» **Texto do documento**:

Casos de implantes que tiveram sucesso sao imediatamente levados a imprensa. Os que falham somem inclusive das estatisticas. Ha pessoas que durante um periodo de 10 anos ja receberem 3 rins. Uma vez que o primeiro transplante é realizado, se ha uma rejeiçao, um novo transplante precisa ser imediatamente realizado em muitos casos, para que o paciente nao venha a falecer.

Outro dado importante - e que todos desconhecem - é que o crescente numero de transplantes realizados a cada ano, nao impede o terrivel crescimento da fila de espera registrado a cada ano. E isto tem algumas explicaçoes. A primeira explicaçao é que parte daqueles que recebem um rim, por exemplo, voltarao para a fila. Outra explicaçao é que doadores de orgaos em vida, que doam um rim e ficam com outro, tambem poderao precisar de um orgao no futuro, afinal o ser humano nao pode desafiar a natureza que nos fez com dois rins. Medicos transplantistas afirmam que a doaçao em vida deve ser feita apenas para pessoas com ligaçao afetiva por esta razao. Hoje nao existe nenhuma estatistica sobre doadores que foram parar na fila.

» **Lista de tarefas**:
1/ Responda com base no texto sobre transplantes:
(a) Quantos rins algumas pessoas já receberam durante um período de 10 anos?
(b) Segundo médicos transplantistas, a doação em vida deve ser feita apenas para quais pessoas?
(c) O que acontece com os casos de implantes que falham?
2/ Prossiga com o texto sobre transplantes a partir da última frase apresentada.

» **Dados disponíveis**:
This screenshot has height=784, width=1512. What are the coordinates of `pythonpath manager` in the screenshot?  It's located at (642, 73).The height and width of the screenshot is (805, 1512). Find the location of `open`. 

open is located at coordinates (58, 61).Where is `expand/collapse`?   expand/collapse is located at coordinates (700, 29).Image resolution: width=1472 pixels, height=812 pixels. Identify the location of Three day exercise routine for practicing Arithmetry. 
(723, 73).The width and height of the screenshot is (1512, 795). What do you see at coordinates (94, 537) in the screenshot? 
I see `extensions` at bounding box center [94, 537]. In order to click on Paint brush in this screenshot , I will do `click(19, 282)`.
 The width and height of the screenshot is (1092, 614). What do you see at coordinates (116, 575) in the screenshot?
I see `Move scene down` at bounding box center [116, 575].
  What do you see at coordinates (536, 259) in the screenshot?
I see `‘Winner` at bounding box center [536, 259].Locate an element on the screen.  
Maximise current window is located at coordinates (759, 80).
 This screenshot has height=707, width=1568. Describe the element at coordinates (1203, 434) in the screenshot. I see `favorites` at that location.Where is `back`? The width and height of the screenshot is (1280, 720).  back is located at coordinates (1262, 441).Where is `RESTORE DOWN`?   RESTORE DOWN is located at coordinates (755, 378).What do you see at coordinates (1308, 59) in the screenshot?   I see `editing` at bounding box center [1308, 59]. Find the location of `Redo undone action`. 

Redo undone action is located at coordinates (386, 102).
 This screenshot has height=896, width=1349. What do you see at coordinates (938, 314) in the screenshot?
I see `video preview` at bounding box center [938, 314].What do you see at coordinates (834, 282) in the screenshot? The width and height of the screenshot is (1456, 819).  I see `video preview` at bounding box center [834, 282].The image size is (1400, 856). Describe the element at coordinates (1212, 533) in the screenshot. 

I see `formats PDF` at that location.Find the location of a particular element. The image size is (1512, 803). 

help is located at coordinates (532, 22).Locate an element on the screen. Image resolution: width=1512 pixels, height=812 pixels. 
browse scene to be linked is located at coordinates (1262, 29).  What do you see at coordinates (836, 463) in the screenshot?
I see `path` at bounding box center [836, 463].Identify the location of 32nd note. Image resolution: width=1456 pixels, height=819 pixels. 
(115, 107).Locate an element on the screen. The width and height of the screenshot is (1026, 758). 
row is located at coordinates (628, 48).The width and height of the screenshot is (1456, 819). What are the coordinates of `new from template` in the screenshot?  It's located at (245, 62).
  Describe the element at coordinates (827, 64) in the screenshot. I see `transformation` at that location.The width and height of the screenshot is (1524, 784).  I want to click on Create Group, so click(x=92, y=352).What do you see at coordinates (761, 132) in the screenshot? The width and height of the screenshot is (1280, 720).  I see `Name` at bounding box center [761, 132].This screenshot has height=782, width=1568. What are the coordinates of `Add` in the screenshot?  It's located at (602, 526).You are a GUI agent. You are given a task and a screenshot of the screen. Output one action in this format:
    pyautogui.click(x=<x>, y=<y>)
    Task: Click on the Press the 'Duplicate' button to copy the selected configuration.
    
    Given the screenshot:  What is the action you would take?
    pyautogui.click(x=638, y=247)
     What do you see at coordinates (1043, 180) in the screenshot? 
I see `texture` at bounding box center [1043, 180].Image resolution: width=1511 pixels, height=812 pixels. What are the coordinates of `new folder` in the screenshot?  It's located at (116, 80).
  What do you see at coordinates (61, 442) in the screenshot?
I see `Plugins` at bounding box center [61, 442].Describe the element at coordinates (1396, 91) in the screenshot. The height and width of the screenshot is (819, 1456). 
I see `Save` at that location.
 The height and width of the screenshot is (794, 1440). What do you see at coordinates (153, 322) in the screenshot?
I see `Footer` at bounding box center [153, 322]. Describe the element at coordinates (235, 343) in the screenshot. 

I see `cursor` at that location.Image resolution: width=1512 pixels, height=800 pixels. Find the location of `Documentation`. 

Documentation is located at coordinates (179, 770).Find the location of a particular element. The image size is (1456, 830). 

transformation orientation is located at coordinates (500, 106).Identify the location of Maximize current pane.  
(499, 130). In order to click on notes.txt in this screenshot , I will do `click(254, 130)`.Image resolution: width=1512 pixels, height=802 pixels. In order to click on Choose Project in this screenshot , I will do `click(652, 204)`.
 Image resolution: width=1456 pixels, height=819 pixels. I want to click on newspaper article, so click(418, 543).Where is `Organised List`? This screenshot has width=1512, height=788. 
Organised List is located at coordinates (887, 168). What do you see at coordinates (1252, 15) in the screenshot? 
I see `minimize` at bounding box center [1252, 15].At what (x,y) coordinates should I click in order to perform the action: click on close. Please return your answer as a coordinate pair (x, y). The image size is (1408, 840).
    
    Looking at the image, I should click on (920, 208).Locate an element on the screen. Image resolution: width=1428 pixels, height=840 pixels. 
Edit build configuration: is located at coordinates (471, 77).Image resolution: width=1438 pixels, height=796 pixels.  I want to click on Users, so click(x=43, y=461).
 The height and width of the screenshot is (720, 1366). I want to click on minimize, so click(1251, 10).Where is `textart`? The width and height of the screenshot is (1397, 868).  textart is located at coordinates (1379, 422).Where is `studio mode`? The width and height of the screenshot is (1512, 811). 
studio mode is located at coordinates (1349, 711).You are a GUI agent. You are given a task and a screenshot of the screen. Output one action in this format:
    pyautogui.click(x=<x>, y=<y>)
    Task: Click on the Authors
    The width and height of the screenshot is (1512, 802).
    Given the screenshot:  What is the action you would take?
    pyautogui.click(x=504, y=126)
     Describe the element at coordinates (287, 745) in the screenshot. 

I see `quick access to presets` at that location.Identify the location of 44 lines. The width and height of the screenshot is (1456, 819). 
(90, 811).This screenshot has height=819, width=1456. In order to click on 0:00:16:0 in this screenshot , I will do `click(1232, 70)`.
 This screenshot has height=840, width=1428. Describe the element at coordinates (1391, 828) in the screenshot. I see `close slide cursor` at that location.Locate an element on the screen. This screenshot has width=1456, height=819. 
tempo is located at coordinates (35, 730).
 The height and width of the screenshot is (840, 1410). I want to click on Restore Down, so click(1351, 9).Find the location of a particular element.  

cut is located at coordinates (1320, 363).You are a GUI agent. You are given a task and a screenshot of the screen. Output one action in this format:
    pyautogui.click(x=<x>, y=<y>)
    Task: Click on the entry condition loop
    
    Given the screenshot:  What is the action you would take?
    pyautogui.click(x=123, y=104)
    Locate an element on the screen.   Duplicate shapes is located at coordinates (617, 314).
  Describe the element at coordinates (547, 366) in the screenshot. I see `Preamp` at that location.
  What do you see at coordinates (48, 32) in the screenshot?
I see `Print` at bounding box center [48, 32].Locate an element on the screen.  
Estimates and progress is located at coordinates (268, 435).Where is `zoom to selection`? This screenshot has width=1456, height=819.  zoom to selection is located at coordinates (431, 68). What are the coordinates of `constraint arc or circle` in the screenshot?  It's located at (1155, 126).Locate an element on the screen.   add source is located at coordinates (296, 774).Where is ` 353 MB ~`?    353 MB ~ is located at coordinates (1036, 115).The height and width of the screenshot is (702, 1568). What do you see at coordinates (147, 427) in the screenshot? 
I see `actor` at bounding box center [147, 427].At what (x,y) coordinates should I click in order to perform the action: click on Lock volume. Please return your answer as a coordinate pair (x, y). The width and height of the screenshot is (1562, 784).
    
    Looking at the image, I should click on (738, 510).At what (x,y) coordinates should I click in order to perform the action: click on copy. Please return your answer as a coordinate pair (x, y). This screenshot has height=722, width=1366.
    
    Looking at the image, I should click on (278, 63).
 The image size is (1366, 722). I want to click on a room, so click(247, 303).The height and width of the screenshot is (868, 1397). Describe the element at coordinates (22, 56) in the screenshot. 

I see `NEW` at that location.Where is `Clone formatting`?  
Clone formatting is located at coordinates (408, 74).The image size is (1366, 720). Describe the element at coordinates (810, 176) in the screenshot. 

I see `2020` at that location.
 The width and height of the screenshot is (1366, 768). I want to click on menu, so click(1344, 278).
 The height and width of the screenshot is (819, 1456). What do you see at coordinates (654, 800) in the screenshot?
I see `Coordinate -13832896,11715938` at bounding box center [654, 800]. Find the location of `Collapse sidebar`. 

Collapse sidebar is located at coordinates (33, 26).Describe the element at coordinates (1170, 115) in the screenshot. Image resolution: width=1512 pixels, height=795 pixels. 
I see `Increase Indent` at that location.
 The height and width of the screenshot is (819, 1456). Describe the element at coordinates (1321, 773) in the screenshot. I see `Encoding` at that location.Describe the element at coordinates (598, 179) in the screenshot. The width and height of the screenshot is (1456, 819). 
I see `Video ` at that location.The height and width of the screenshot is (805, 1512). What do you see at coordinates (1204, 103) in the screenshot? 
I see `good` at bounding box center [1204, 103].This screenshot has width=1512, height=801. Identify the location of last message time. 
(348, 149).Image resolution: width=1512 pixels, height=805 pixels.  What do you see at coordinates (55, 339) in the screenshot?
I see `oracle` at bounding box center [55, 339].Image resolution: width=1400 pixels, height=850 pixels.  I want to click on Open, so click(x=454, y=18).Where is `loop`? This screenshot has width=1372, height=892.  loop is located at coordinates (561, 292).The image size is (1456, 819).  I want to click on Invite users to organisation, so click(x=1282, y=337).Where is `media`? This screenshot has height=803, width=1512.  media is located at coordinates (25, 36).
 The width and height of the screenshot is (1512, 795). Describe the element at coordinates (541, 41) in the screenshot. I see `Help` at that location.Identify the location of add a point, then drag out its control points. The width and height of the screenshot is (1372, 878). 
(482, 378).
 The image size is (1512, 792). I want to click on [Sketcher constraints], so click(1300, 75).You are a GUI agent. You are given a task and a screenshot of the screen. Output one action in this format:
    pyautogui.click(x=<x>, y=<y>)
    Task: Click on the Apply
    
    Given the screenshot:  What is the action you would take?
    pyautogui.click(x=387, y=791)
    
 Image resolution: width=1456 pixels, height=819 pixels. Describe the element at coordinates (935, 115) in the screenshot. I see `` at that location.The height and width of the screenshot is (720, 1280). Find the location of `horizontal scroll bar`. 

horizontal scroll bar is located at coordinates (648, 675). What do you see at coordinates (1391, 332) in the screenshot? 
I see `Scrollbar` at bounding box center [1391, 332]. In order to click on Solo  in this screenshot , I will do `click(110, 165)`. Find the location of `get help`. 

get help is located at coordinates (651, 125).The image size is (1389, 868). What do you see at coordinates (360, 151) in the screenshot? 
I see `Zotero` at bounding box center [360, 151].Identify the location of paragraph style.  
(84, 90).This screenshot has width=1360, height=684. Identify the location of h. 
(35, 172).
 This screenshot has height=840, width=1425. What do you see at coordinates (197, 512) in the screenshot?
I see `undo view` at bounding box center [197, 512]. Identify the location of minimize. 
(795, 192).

» **Respostas das tarefas**:
1/
(a) 3 rins.
(b) Para pessoas com ligação afetiva.
(c) Somem inclusive das estatísticas.

2/
Mas dentre todas as explicaçoes, encontrei uma que me preocupou bastante: A falta de uma medicina preventiva. A hipertensao é o grande vilao dos problemas renais. A falta de controle desta doença acaba destruindo os rins levando o paciente a necessitar de um orgao. E nao ha nenhum sinal do Ministerio da Saude para que esta prevençao seja oferecida aos seus pacientes. O SUS de hoje so atende doentes!

Se voce for a um hospital do SUS e pedir para fazer um check-up, nao sera atendido.

Um ano apos chegar na Italia, minha esposa recebeu um convite para realizar exames preventivos contra o cancer de mama e de colo do utero. Ficamos impressionados! Tal fato se repetiu nos 5 anos que vivemos ali. O convite ja vem com a data e o local agendados. Nos mudamos para Londres em janeiro e ja recebemos do governo um convite para fazermos um check-up.  O SUS provavelmente nem sabe que eu existo. Nunca me mandou sequer um e-mail. Mas ja me enviou propagandas tentando me convencer a ser doador de orgaos.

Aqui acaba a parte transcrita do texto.